As a Couples Coach I can insure that your work on your relationship proceeds in a feeling
state of caring about each other. You already know too well how to be upset with each
other. By our building on a foundation of what works in the relationship we can add to
and create the interactions that you need to feel more loved.
Over the years in coaching couples I’ve noticed a couple of things that I’ve not found to be discussed by other marriage counselors. They are:
1) Some things need to be said multiple times (“I love you” is the obvious one... how many others can you think of?)
2) All of us need reassurance, but what we need to be reassured about is different person to person. I combine these ideas with a very big idea that almost every marriage counselor addresses: miscommunication!

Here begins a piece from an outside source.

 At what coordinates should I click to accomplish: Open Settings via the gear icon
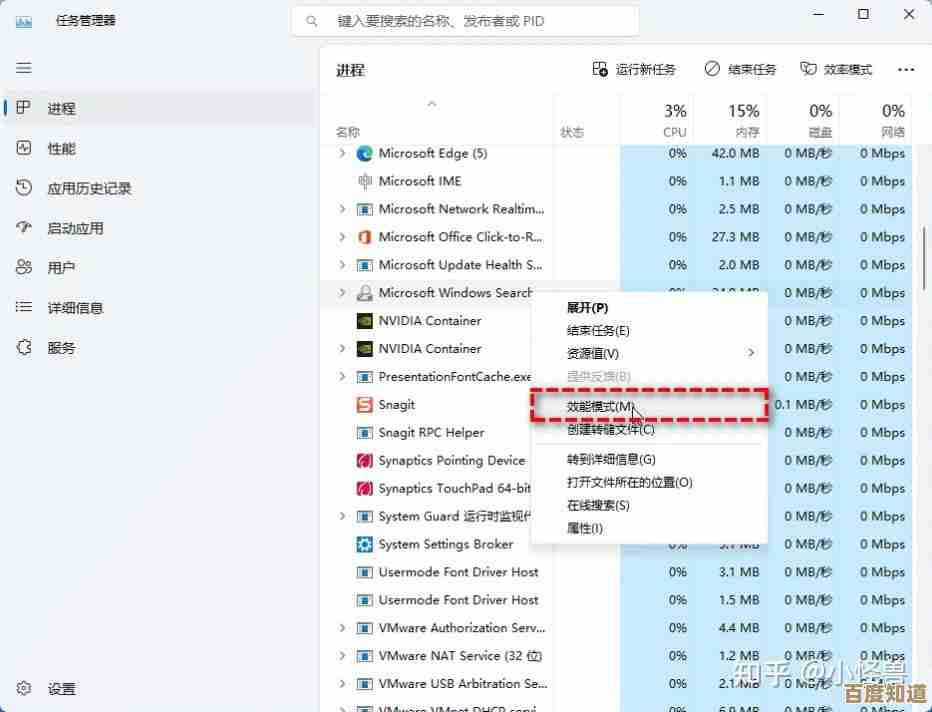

My method of addressing this goes much deeper than
slowing the exchange down by having each person first say “What I hear you saying is____________ . “
(One way suggested this is actually teaching couples to actively and purposefully distort what the other is saying.)
My practice of couples coaching is most often done in the couples home. I provide this service in the place and at times that are convenient to you.
You could learn to respond differently to each other in a counselors office. Some sessions are recommended to take place in the presence of the normal cues of your home. A comfortable and familiar environment assists in responses being noticeably different and better.
The choice of how to communicate and how often to work together is up to you, based on each couples unique personal needs.
I believe that each of us has our own definitions of those things that are truly valuable. But each of us has a different definition!
When the husband responds to the wife’s request for respect by saying, “I do respect you! I open doors for you!” and the wife responds
“See you’re not even listening right now!”, it makes perfect sense to the person who understands that they have different behavior actions connected to the idea word “respect.” Each value or idea word constitutes a category of multiple behaviors.
My category “respect” might be most similar to your category of “acknowledgment” in behavior, and your category of “respect” might be closer to my category of “polite.”
Did you know that health insurance does NOT pay for marriage counseling? In order to be seen as a couple and have your insurance used, one of you has to be “the identified patient” and given a psychiatric diagnosis!
There are multiple problems of stigma, future insurance limitations, imbalance of power in the relationship etc. that result from this. If one of you is suffering from a psychiatric illness, proper medical treatment is an absolute necessity. If you need help in finding this, I will help you do so.
There are relationships that work stupendously. Your relationship could be one of them.